Product Review: The Moonsaddle
The product review: The moonsaddle is a new invention which allows the rider to enjoy riding without having to wear any kind of saddle. A unique design, it uses a special pouch made from a fabric with a thin layer of foam inside, which fits over your lower abdomen and provides support while you ride.
The manufacturer claims that the moon saddle will reduce pressure points in your lower back and pelvis, thus reducing pain during long rides. They claim that it will also improve circulation to these areas, making them feel better. The manufacturers have not yet released any scientific evidence or studies showing how effective their invention really is. However, they do say that if it works as advertised then they expect sales to increase significantly due to its novelty value alone!
How does it work?
When you sit down on the moonsaddle, the material around your lower abdomen is compressed and squeezed into a small pouch. This causes some pressure to build up there, but because it’s so tight it doesn’t cause much discomfort. The material is soft enough that you don’t even notice it’s there until someone touches your stomach area when sitting on a regular saddle. When you stand up again, the pressure relieves itself naturally.
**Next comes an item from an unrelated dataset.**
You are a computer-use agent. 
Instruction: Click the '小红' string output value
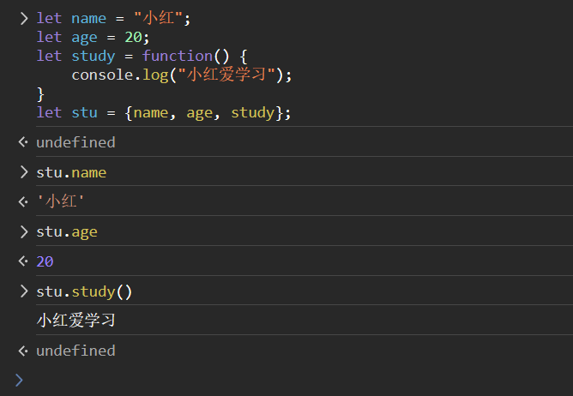pos(59,202)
The manufacturers stress that the rider should not sit down hard, otherwise the pressure build up could be dangerous. They also warn that it should not be used by people with hernias or anything similar.
How much does it cost?
The moonsaddle can be bought online from a number of different stores. It’s priced at around $40-50, which is about the same as a cheap saddle.
So, Should I buy one?
That’s entirely up to you. There is no scientific evidence that it will work, and safety warnings could put some people off. However, if you do a lot of riding then it might be worth buying just for the novelty value!
A unique new type of saddle that has begun to gain popularity with serious long distance riders. It looks similar to a normal noseless saddle at first glance, but instead of a hole, it has two small protrusions of hard plastic. These are positioned where the gluteal muscles (buttocks) would normally contact the saddle.
The idea behind the tongueless saddle is that these protrusions provide more direct pressure on the buttocks than a hole, and so prevent numbness or pain that might normally be felt through the gluteus maximus muscles. Many long distance riders claim that using a tongueless saddle significantly reduces pain and numbness over a long distance ride.
That’s about it for now on tongueless saddles, if you want to know more, search around the site for the phrase “tongueless saddle” for some more info.
A new type of saddle that has become popular over the last few years. It works in a similar way to the old noseless saddle, except it provides extra padding between the sit bones and the saddle. This padding reduces the amount of pain and numbness felt by the rider on longer rides.
The manufacturer claims that their research shows that 90% of riders who use a moonsaddle will have an improvement in comfort and reduced pain after a two week period.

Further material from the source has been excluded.